(Stored items)
[Start of Attachment]

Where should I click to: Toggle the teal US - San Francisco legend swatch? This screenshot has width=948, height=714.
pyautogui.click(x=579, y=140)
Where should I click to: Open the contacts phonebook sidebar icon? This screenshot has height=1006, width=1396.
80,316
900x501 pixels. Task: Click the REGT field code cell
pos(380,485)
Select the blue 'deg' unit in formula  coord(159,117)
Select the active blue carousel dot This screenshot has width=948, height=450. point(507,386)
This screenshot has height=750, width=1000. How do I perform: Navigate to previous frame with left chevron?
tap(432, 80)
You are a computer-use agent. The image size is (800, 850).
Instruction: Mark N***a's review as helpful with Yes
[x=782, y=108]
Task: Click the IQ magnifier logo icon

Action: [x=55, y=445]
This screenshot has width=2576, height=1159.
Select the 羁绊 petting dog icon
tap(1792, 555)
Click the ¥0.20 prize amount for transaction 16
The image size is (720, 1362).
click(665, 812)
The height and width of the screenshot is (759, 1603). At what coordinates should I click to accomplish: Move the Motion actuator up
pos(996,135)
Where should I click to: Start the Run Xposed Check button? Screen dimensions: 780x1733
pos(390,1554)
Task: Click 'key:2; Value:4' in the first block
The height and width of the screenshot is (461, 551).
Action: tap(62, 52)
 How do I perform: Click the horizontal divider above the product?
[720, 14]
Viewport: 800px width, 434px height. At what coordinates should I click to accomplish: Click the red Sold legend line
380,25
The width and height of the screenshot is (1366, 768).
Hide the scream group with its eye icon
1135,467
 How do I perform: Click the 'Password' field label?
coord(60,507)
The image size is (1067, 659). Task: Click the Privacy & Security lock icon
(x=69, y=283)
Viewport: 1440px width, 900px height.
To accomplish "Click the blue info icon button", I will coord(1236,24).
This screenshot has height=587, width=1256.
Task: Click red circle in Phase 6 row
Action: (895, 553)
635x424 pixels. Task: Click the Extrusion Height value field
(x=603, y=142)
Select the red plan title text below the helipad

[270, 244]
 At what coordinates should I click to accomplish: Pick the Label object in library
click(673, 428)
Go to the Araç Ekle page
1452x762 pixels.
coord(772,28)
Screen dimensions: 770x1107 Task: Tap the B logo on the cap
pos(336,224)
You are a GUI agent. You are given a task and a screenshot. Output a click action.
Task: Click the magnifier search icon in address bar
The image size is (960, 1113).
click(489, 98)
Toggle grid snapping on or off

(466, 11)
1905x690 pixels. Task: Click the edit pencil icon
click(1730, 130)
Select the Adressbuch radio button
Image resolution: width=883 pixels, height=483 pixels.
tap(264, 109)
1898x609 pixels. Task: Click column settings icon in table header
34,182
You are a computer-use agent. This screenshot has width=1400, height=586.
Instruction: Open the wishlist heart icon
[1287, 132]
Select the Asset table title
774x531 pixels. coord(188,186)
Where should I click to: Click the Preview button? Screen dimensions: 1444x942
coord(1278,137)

[End of Attachment]

## Exercise goal:
For this exercise, restate each of the entries without any deviation.

## Solution to this problem:
Where should I click to: Toggle the teal US - San Francisco legend swatch? This screenshot has width=948, height=714.
pyautogui.click(x=579, y=140)
Where should I click to: Open the contacts phonebook sidebar icon? This screenshot has height=1006, width=1396.
80,316
900x501 pixels. Task: Click the REGT field code cell
pos(380,485)
Select the blue 'deg' unit in formula  coord(159,117)
Select the active blue carousel dot This screenshot has width=948, height=450. point(507,386)
This screenshot has height=750, width=1000. How do I perform: Navigate to previous frame with left chevron?
tap(432, 80)
You are a computer-use agent. The image size is (800, 850).
Instruction: Mark N***a's review as helpful with Yes
[x=782, y=108]
Task: Click the IQ magnifier logo icon

Action: [x=55, y=445]
This screenshot has width=2576, height=1159.
Select the 羁绊 petting dog icon
tap(1792, 555)
Click the ¥0.20 prize amount for transaction 16
The image size is (720, 1362).
click(665, 812)
The height and width of the screenshot is (759, 1603). At what coordinates should I click to accomplish: Move the Motion actuator up
pos(996,135)
Where should I click to: Start the Run Xposed Check button? Screen dimensions: 780x1733
pos(390,1554)
Task: Click 'key:2; Value:4' in the first block
The height and width of the screenshot is (461, 551).
Action: tap(62, 52)
 How do I perform: Click the horizontal divider above the product?
[720, 14]
Viewport: 800px width, 434px height. At what coordinates should I click to accomplish: Click the red Sold legend line
380,25
The width and height of the screenshot is (1366, 768).
Hide the scream group with its eye icon
1135,467
 How do I perform: Click the 'Password' field label?
coord(60,507)
The image size is (1067, 659). Task: Click the Privacy & Security lock icon
(x=69, y=283)
Viewport: 1440px width, 900px height.
To accomplish "Click the blue info icon button", I will coord(1236,24).
This screenshot has height=587, width=1256.
Task: Click red circle in Phase 6 row
Action: (895, 553)
635x424 pixels. Task: Click the Extrusion Height value field
(x=603, y=142)
Select the red plan title text below the helipad

[270, 244]
 At what coordinates should I click to accomplish: Pick the Label object in library
click(673, 428)
Go to the Araç Ekle page
1452x762 pixels.
coord(772,28)
Screen dimensions: 770x1107 Task: Tap the B logo on the cap
pos(336,224)
You are a GUI agent. You are given a task and a screenshot. Output a click action.
Task: Click the magnifier search icon in address bar
The image size is (960, 1113).
click(489, 98)
Toggle grid snapping on or off

(466, 11)
1905x690 pixels. Task: Click the edit pencil icon
click(1730, 130)
Select the Adressbuch radio button
Image resolution: width=883 pixels, height=483 pixels.
tap(264, 109)
1898x609 pixels. Task: Click column settings icon in table header
34,182
You are a computer-use agent. This screenshot has width=1400, height=586.
Instruction: Open the wishlist heart icon
[1287, 132]
Select the Asset table title
774x531 pixels. coord(188,186)
Where should I click to: Click the Preview button? Screen dimensions: 1444x942
coord(1278,137)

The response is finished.